Per i quattro ragazzi di Auckland il live in questione è stata un po' la celebrazione di quanto conquistato nel giro di soli due album, e la scaletta mette in fila ed alterna con elettrica voglia di divertirsi e divertire tutte le hit del gruppo, dal pop punk uptempo di I'm Not Getting Excited fino al crescendo quasi emo di River Run, tracciando anche idealmente il breve ma significativo percorso di una band che ha saputo costruirsi un'identità indie riconosciuta in tutto il mondo e che, obiettivamente, maneggia un talento gigantesco. 

Unica pecca - ma è un'osservazione personale - non c'è Lying In The Sun, che è un capolavoro assoluto. Ma c'è tutto il resto...



02 settembre 2021

The Arctic Flow - Lost You Long Ago ALBUM REVIEW

In dodici anni di carriera, Brian Hancheck ha pubblicato, se conto bene, soltanto tre album a nome The Arctic Flow. Segno evidente che la sua creatura musicale ha bisogno di cesello e meditazione.

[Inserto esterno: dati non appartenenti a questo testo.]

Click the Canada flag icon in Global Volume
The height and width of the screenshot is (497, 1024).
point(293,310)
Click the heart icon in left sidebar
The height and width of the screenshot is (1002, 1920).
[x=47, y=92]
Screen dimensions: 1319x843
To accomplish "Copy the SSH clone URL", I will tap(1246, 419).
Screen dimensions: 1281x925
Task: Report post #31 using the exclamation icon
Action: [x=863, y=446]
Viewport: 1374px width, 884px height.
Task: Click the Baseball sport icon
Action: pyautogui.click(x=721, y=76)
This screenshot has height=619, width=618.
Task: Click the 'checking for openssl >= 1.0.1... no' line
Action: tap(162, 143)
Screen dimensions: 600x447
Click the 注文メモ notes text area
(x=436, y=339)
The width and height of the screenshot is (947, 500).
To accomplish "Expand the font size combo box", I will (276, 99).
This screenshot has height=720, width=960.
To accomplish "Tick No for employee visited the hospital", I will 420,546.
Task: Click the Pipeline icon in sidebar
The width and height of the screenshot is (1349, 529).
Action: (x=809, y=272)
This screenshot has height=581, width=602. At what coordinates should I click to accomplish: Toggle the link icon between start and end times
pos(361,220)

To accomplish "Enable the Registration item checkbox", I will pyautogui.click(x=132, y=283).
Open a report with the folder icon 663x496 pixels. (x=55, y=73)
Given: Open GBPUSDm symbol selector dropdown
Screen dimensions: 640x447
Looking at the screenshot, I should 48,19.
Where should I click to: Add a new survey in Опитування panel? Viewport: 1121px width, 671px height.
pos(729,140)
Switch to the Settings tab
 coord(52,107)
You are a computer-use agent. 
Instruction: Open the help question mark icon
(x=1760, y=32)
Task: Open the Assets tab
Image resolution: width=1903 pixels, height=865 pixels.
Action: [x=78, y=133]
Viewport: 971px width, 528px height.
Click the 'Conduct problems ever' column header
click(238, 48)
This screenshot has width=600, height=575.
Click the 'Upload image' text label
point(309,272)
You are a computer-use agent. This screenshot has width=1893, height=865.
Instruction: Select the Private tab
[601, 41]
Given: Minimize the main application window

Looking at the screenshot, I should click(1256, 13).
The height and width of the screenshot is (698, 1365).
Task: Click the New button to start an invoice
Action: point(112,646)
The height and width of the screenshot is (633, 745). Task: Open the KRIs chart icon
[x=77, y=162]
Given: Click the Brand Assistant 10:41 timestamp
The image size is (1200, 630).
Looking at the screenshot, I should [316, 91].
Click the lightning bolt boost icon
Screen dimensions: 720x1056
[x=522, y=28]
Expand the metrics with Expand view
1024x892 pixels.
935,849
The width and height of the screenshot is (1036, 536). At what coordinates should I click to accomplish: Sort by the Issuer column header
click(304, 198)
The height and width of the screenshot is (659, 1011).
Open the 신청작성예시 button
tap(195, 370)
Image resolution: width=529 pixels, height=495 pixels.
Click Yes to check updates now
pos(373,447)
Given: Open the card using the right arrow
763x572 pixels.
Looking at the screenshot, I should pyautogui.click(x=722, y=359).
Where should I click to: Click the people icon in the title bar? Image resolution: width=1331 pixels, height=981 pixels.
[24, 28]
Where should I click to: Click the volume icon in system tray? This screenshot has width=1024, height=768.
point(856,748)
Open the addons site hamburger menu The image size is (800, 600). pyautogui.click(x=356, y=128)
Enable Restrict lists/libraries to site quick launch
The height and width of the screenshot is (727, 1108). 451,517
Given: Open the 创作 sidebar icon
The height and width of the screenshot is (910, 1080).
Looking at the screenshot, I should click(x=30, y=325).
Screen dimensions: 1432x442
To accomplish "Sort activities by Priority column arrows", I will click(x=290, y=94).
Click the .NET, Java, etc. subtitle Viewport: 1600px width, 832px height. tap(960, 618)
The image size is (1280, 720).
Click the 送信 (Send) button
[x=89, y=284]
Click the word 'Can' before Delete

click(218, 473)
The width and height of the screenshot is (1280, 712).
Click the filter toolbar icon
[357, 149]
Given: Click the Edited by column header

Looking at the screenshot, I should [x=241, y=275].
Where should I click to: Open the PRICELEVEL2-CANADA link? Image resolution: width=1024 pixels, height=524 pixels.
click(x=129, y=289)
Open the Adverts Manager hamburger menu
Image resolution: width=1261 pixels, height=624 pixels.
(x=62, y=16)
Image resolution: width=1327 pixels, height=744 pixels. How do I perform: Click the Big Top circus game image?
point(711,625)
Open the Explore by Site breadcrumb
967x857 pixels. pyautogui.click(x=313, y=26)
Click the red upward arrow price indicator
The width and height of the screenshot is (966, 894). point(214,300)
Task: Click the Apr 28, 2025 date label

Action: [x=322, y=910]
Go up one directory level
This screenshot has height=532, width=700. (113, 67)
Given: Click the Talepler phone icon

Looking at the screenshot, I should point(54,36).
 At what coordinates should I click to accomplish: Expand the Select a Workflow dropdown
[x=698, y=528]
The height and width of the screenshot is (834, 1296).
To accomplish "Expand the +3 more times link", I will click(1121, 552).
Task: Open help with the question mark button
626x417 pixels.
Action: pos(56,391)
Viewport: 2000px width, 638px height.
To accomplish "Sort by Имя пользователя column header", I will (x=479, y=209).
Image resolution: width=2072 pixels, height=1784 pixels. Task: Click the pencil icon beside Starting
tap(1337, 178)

L'indie pop intessuto di languide chitarre jangly e synth di Arctic Flow mostra due facce nelle undici tracce del disco. La prima, quella più sorridente e leggera, aerea e midtempo, ci fa l'occhiolino in canzoni come Rehearsal, Boys Are, Alive che scintillano di un gusto melodico che sembra venire direttamente dagli anni Ottanta degli Smiths e dalla Sarah Records dei Blueboy, dei Sweetest Ache e degli Orchids. Ma, a sentire bene, c'è anche lo stesso sguardo entusiasticamente sognate dei Pains Of Beeing Pure At Heart, drenato da tutta l'elettricità statica e lasciato fluire in una morbida brezza notturna (A is for mi sembra che esemplifichi bene). L'altra faccia, decisamente più malinconica, romanticamente dilatata e caratterizzata da una estenuata eleganza, fa da contrappunto alla prima fondendosi con essa in modo equilibrato e intelligente.

E' chiaro che l'idea centrale della band della South Carolina è incarnare la nostalgia stessa, e tutto suona splendidamente retrospettivo (e piuttosto intellettuale) nella musica di Hancheck, così come nella meravigliosa copertina. Ed è il suo bello.